—Madre, ¿te has vuelto loca?
Las palabras de su hija golpearon a Lidia como un puñetazo en el estómago. Le dolieron. Siguió pelando patatas en silencio, aguantando el aluvión.
—¡Ya señalan con el dedo en el barrio! ¡Madre en la calle! Si fuera papá, bueno… es un hombre. Pero tú, ¡una mujer! La guardiana del hogar. ¿No te da vergüenza?

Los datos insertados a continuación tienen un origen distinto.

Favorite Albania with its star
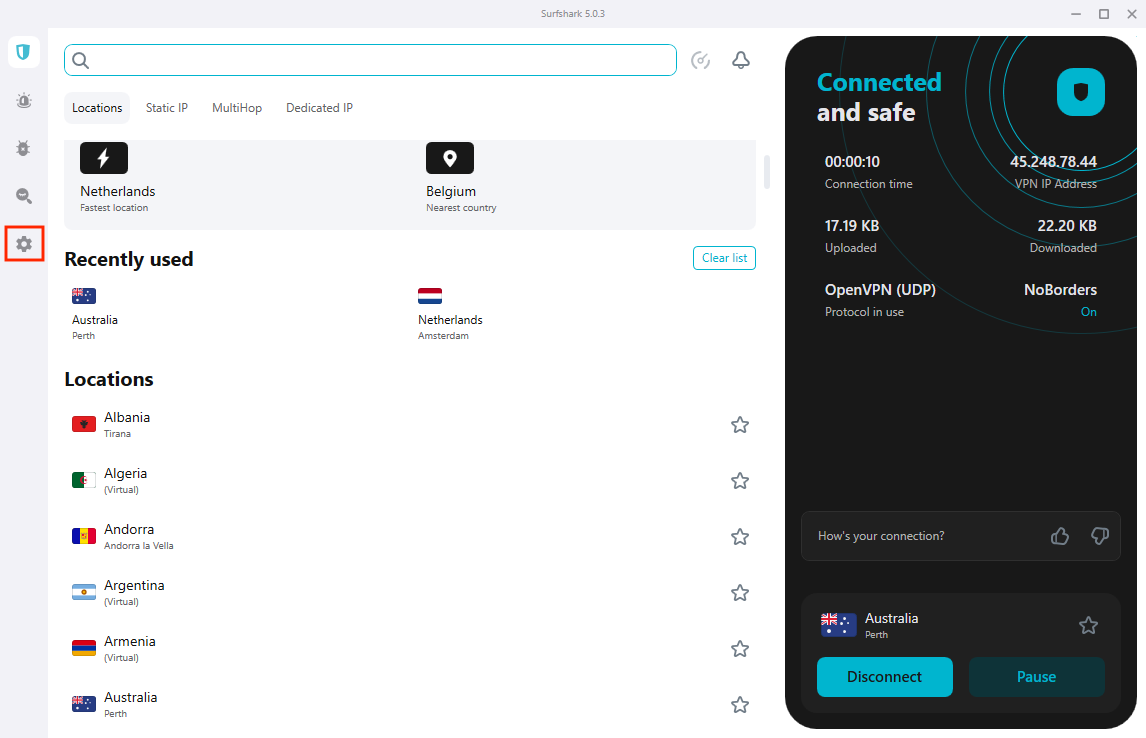 point(740,425)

Una lágrima resbaló por la mejilla de Lidia y cayó sobre su mano, seguida de otra. Pronto el llanto era incontenible, mientras su hija seguía vociferando.
Constantino, su marido, estaba sentado en una silla con los hombros caídos y el labio inferior tembloroso.
—Con papá enfermo, ¿en qué estabas pensando? Necesita cuidados. —Constantino sollozó—. ¿Así se comporta una esposa? Él te dio su juventud, juntos tuvisteis una hija, la criasteis… ¿Y ahora qué? ¿Ahora que está malo, te largas? No, cariño, así no se hacen las cosas.
—¿Y cómo se hacen, entonces? —preguntó Lidia con serenidad.
—¿Qué? ¿Estás burlándote de mí? Mira a tu padre… ¡se está burlando!
—Tania, pareciera que no soy tu madre, sino tu peor enemiga. Mira cómo defiendes a tu padre…
—¡Mamá! ¡Deja de hacerte la víctima! No puedo más… voy a llamar a las abuelas, que vengan ellas a lidiar contigo. ¡Qué vergüenza!
Lidia se enderezó, alisó los pliegues de su vestido casero, sacudió unas motas invisibles y se levantó.
—Bueno, queridos, me voy.
—¿Adónde, Lidita?
—Me voy de tu lado, Constantino.
—¿Cómo que te vas? ¿Y yo? ¿Qué será de mí?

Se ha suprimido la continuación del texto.